======== Listed records ========

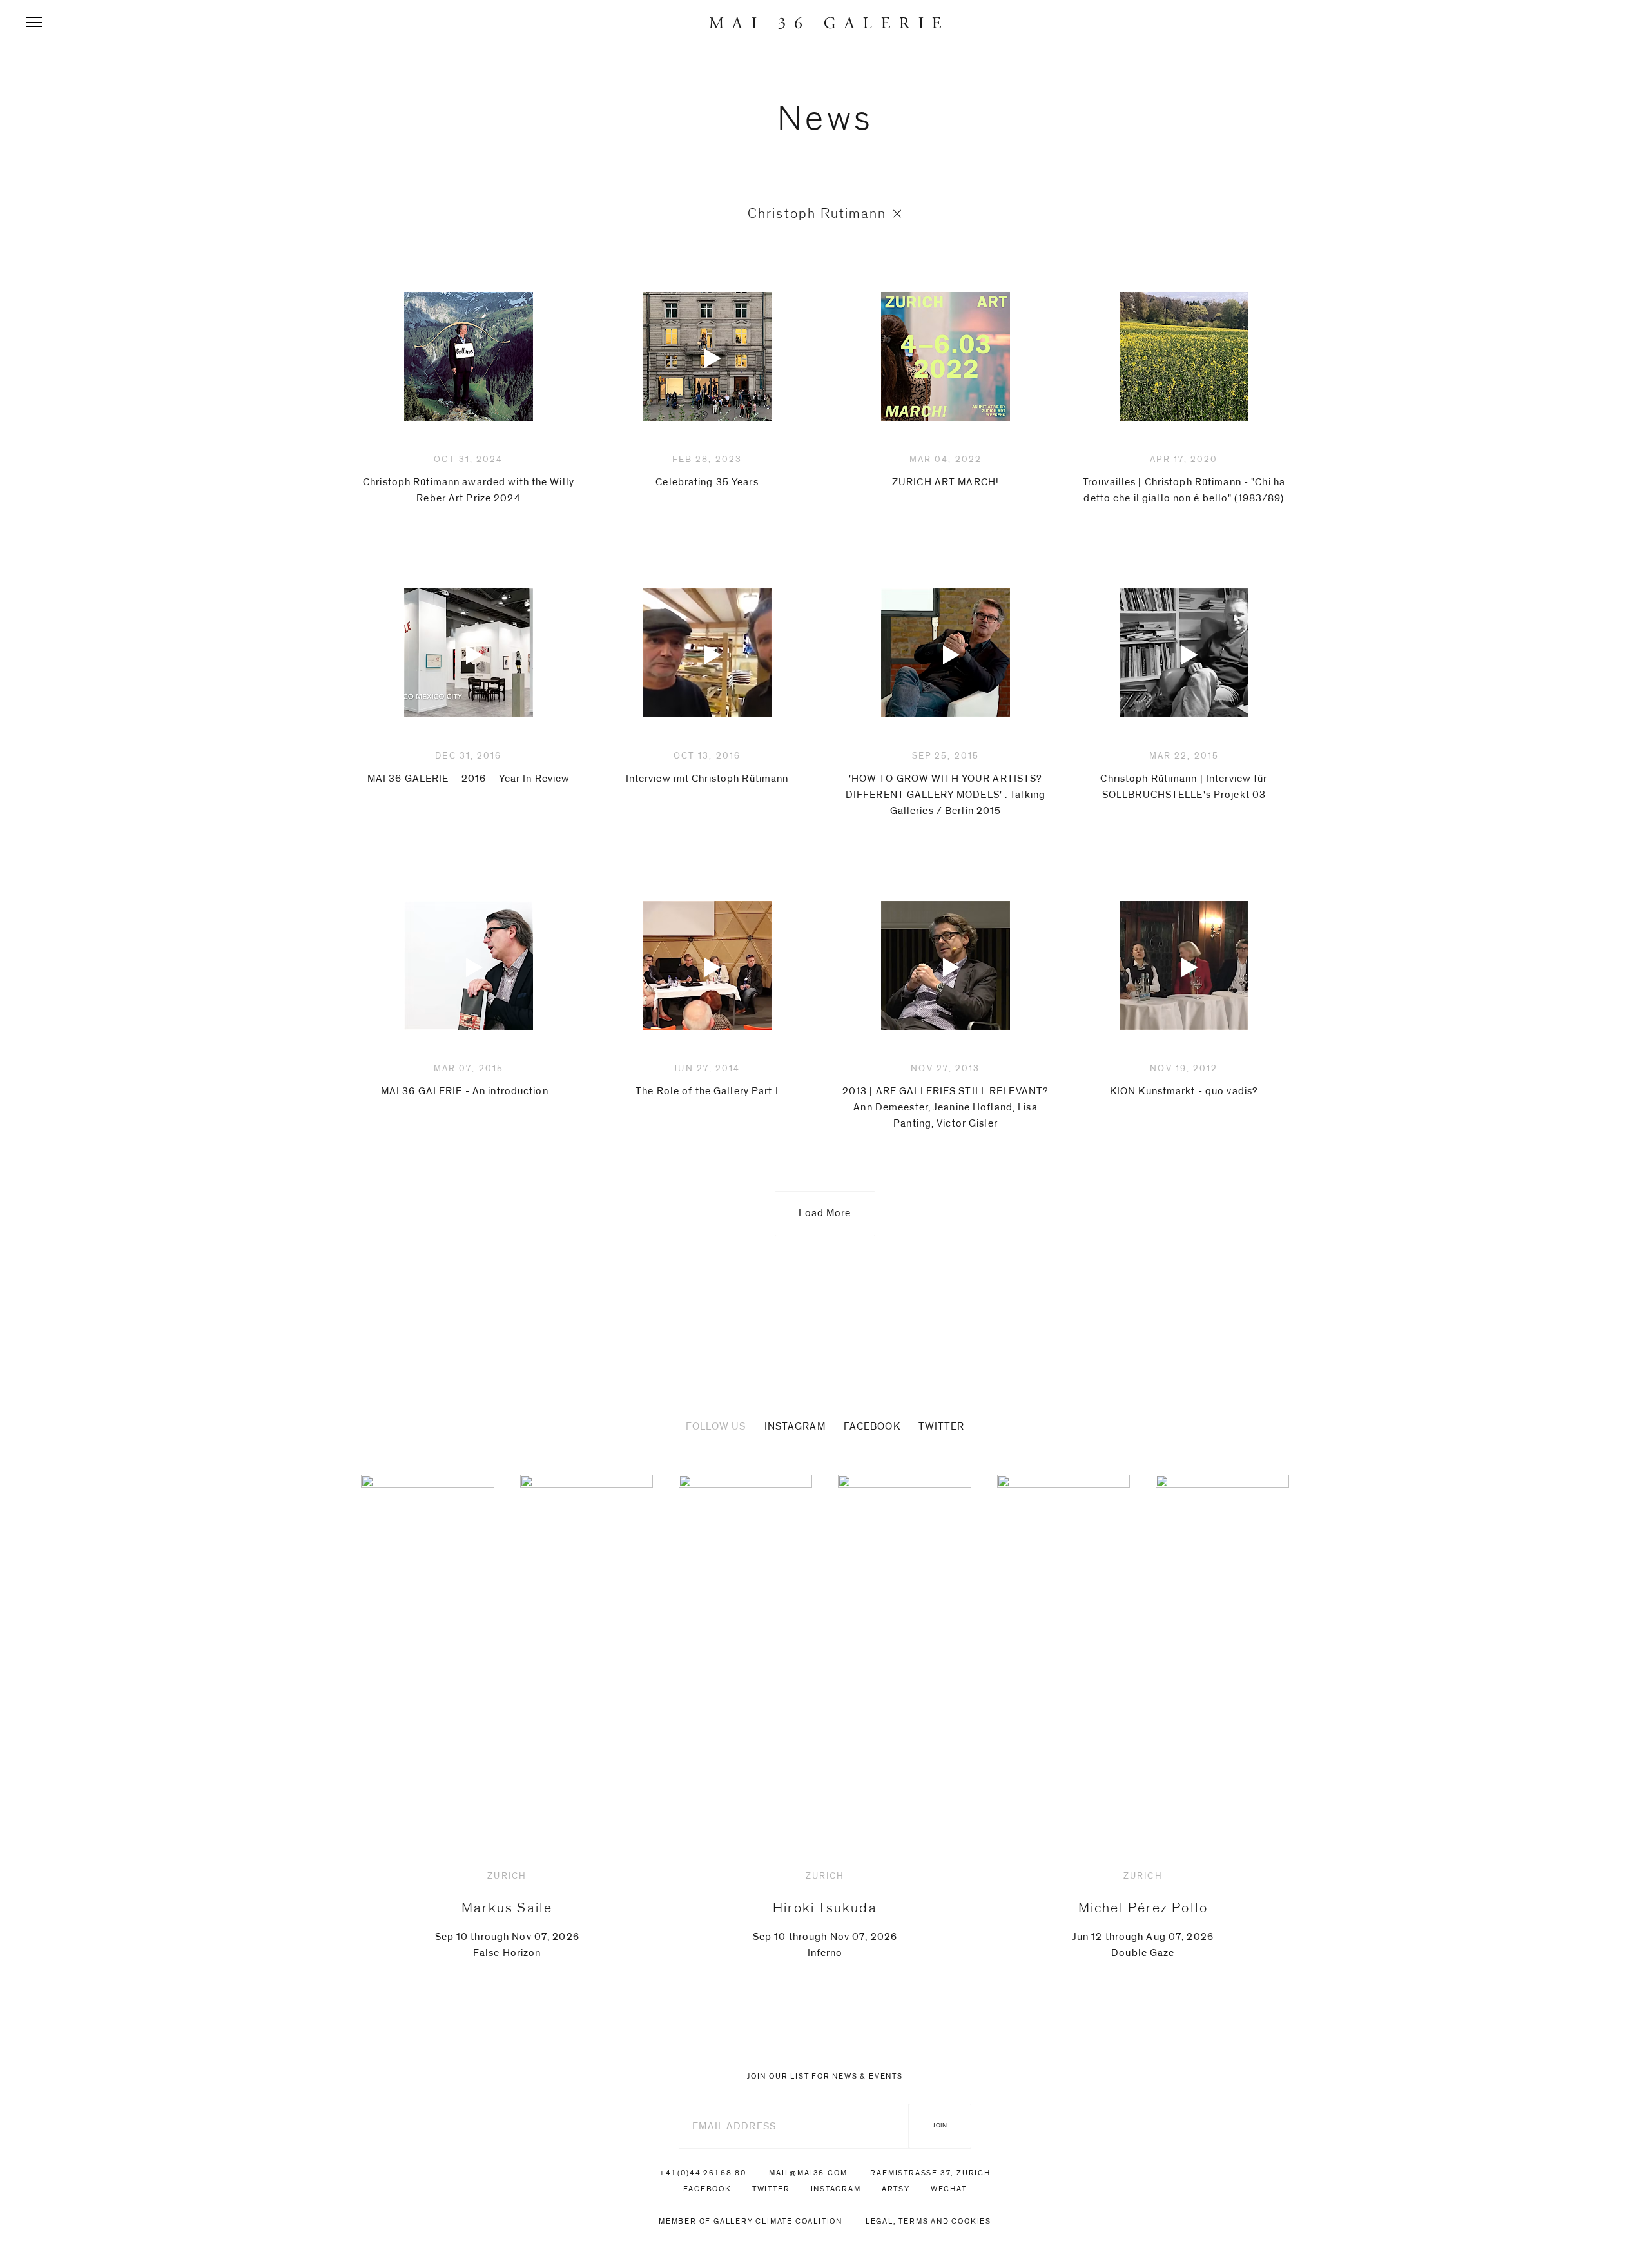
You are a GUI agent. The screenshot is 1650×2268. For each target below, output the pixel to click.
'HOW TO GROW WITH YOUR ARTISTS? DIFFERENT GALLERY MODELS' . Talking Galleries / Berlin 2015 (945, 783)
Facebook (872, 1426)
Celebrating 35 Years (706, 471)
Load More (825, 1213)
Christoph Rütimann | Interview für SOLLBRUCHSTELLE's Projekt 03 (1183, 775)
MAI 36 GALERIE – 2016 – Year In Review (468, 767)
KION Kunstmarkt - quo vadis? (1184, 1080)
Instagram (795, 1426)
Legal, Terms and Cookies (928, 2221)
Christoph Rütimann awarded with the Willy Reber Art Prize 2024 (468, 479)
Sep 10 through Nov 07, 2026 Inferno (825, 1915)
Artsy (896, 2189)
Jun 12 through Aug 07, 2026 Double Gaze (1143, 1915)
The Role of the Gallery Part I (707, 1080)
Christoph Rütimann (817, 213)
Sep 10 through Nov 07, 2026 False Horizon (507, 1915)
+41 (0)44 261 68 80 (702, 2172)
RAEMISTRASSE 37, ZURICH (930, 2172)
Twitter (941, 1426)
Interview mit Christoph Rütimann (707, 767)
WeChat (949, 2189)
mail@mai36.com (808, 2172)
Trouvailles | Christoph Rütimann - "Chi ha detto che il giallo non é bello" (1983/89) (1184, 479)
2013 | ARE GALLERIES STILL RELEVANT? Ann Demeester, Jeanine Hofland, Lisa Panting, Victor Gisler (945, 1096)
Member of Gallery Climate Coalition (750, 2221)
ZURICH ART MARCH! (945, 471)
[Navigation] (33, 22)
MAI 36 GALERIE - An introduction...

========

With the line containing "Jun 12 through" as the start and the last line of the entries as the end, print that whole span exactly.

▶ **Completed exercise**
Jun 12 through Aug 07, 2026 Double Gaze (1143, 1915)
The Role of the Gallery Part I (707, 1080)
Christoph Rütimann (817, 213)
Sep 10 through Nov 07, 2026 False Horizon (507, 1915)
+41 (0)44 261 68 80 (702, 2172)
RAEMISTRASSE 37, ZURICH (930, 2172)
Twitter (941, 1426)
Interview mit Christoph Rütimann (707, 767)
WeChat (949, 2189)
mail@mai36.com (808, 2172)
Trouvailles | Christoph Rütimann - "Chi ha detto che il giallo non é bello" (1983/89) (1184, 479)
2013 | ARE GALLERIES STILL RELEVANT? Ann Demeester, Jeanine Hofland, Lisa Panting, Victor Gisler (945, 1096)
Member of Gallery Climate Coalition (750, 2221)
ZURICH ART MARCH! (945, 471)
[Navigation] (33, 22)
MAI 36 GALERIE - An introduction...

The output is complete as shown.